Others such as members of Boston’s notorious sports talk radio clique joined in this refrain. The same was true for a recent ESPN story that crowned the winners and losers of free agency in various categories. What that story showed, however, is that the Patriots triggered a wide range of reactions: while some criticized them, others were pleased to see them proactively try to rebuild a roster that has not lived up to its end of the bargain in 2020.
ESPN’s Patriots beat writer, Mike Reiss, wrote the following, for example:
It’s a balance between “Are they smarter than the rest of the NFL?” and “Will they regret straying so far from the draft/develop/re-sign philosophy that has proved to be the best approach for sustainable success?” I understand their strategy: The cap goes down, better in-their-prime players hit the market because of it, there’s less competition to sign them, their cap space is abundant and the future cap is going to spike. So in the end, I give Belichick the benefit of the doubt. He has earned it.
Others echoed those remarks. Matt Bowen called the Patriots’ additions of tight ends Jonnu Smith and Hunter Henry the best signings of free agency, while Seth Walder and Kevin Seifert named them the most improved team. Field Yates labeled New England as a “decidedly more talented team” than it was before free agency.

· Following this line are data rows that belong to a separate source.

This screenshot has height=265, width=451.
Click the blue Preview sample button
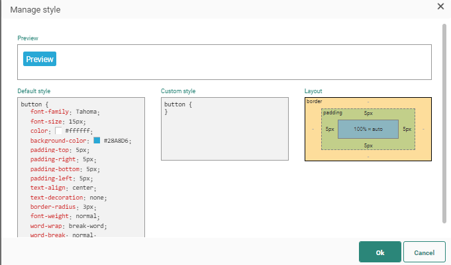[x=40, y=59]
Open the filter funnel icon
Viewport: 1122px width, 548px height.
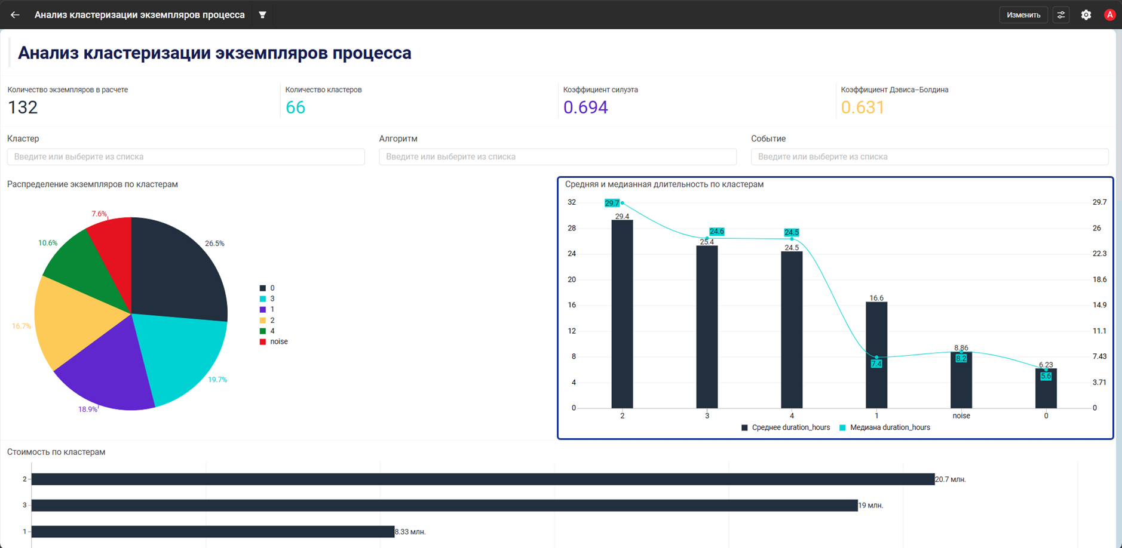[x=262, y=15]
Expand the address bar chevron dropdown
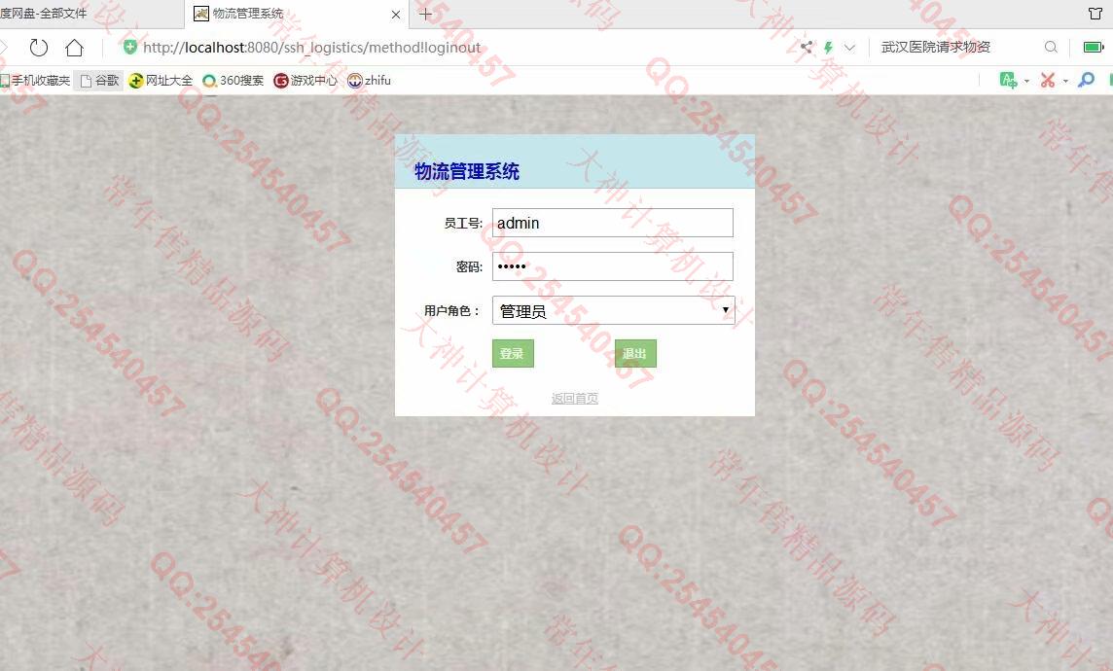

While those remarks were positive, others were less than pleased. Mike Clay, for example, named the Patriots when asked about free agency’s most head-scratching move:
The Patriots overpaying role-playing wide receivers. Nelson Agholor and Kendrick Bourne are fine No. 3 or No. 4 options on most teams. But New England seemed to misjudge a soft wide receiver market by committing $16 million to the inconsistent Agholor (more than Will Fuller V and Marvin Jones Jr. earned, among others) and $5 million to Bourne (more than John Brown, Breshad Perriman and Tyrell Williams agreed to, among others).
The wide receiver additions, in particular that of Nelson Agholor, were popular targets for those critical of New England’s investments. Others include the inactivity at quarterback outside of re-signing Cam Newton before the start of free agency week.

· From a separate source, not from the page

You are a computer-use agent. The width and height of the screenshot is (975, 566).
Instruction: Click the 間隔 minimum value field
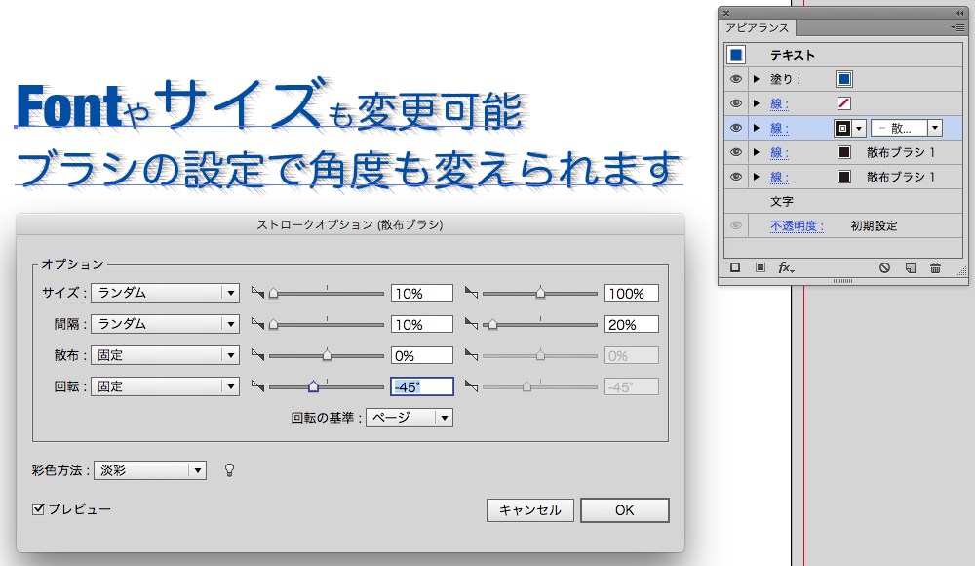[x=421, y=325]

So, which perspective is the more reasonable one?
That is hard to say in early April and with the draft as a major complementary tool to add talent only happening later this month. One point of view is this one, however: The Patriots knew that needed to add to their roster, and that this year’s free agency presented a unique opportunity to do just that — not only considering that they had more cap space than all but two other clubs.
Robert Kraft said so himself.
“We had the ... third-most cap room at the start of free agency. This year, instead of having 10 or 12 teams competing for most of the top players, there were only two or three,” he pointed out.
The players brought in can be questioned to a certain degree, but the approach itself was a sound one. The Patriots had money, and they spent it. And while their aggressiveness may seem uncharacteristic, it was not according to head coach/general manager Bill Belichick.
“I don’t know how we could be any more aggressive than we were for the last five years — I’m talking about the ‘14 to ‘18 period, well I’ll throw last year in there, too,” he said during his end-of-season press conference in early January. “I would say we’re always trying to be aggressive. We’re always trying to improve the team in any way we can, whether that’s a play, a technique, a personnel decision, whatever it is, and we evaluate every single thing that we do.”
New England’s aggressiveness did not stop with its first losing season in 2020. Quite the opposite, actually. And while some were not happy with that, the fact remains that Belichick and company will try to take advantage of the market whenever they can to try to improve the depth and talent of their team. Last month was no different.
Will it pay off? That remains to be seen, but as Mike Reiss and Robert Kraft himself pointed out: Belichick has earned the benefit of the doubt.